The nurse is preparing an in-service on the Health Insurance Portability and Accountability Act (HIPAA) violations. Which example should the nurse use to demonstrate a HIPAA violation?
- A. Describing a client's illness in the breakroom without mentioning a name.
- B. Discussing health history with the client behind a closed curtain.
- C. Faxing health records to the client's primary healthcare provider.
- D. Sharing a client's discharge needs with other treatment team members.
Correct Answer: A
Rationale: Public discussion risks confidentiality breach.
A client is in the terminal stage of lung cancer. Outside the room, the client's spouse expresses to the nurse feelings of helplessness and a lack of hope for the future. How should the nurse respond?
- A. Offer comfort that healing can happen at any point in time.

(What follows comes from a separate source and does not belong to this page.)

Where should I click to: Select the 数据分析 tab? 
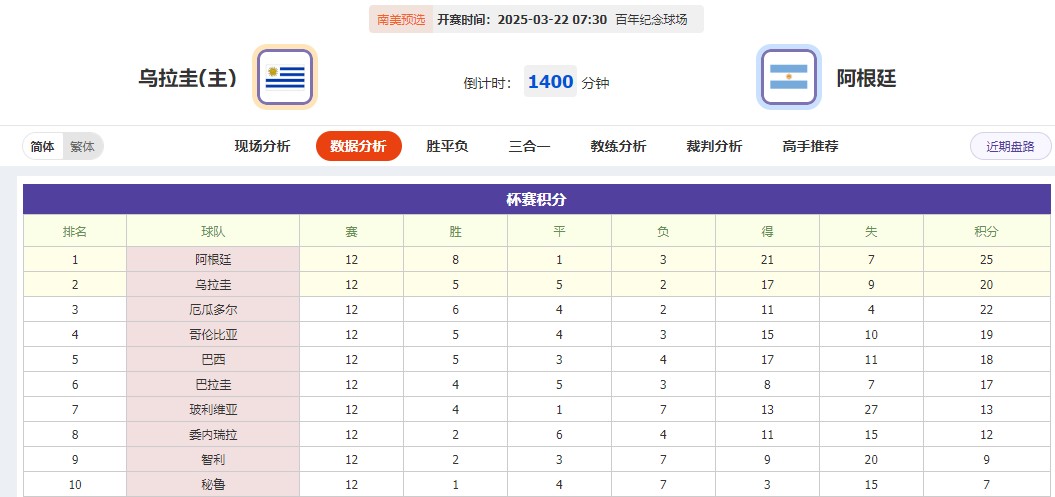358,146
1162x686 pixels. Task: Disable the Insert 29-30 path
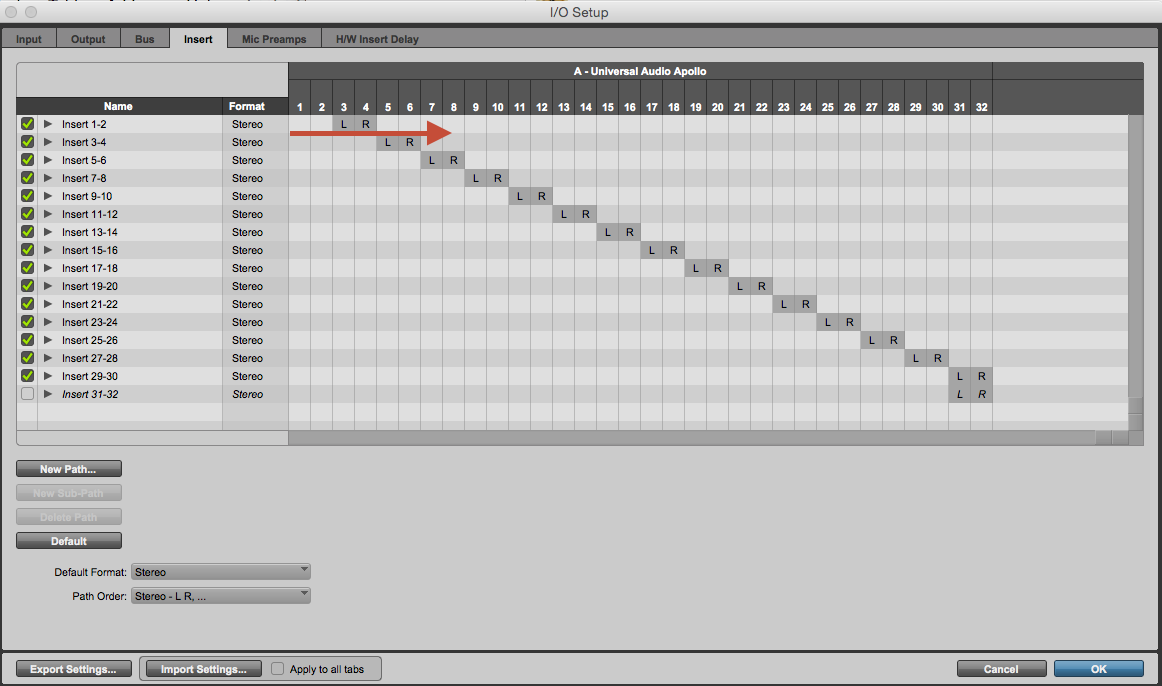27,375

- B. Offer strategies the spouse can use to provide comfort to the client.
- C. Suggest that the spouse go home for a while and get some sleep.
- D. Explain that the staff will strive to keep the client comfortable.
Correct Answer: D
Rationale: Reassurance about care addresses concerns.

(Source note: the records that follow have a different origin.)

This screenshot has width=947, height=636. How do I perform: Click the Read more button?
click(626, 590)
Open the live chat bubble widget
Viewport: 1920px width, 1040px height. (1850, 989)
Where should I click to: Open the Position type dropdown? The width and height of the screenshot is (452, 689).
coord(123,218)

The nurse receives a report that a patient with an indwelling urinary catheter has an output of 150 mL for the previous 8-hour shift. Which intervention should the nurse implement first?
- A. Give the patient 8 ounces (240 mL) of water to drink.
- B. Notify the healthcare provider.
- C. Check the drainage tubing for a kink.
- D. Review the intake and output record.
Correct Answer: C
Rationale: Checking tubing addresses potential obstruction.
A family member is demonstrating wound care using sterile technique. Which action indicates to the nurse that additional teaching is needed?
- A. Uses normal saline to irrigate the wound.
- B. Cleans from less soiled to more soiled areas.
- C. Opens a sterile package towards the body.
- D. Places soiled dressing in a plastic bag.
Correct Answer: C
Rationale: Opening towards body risks contamination.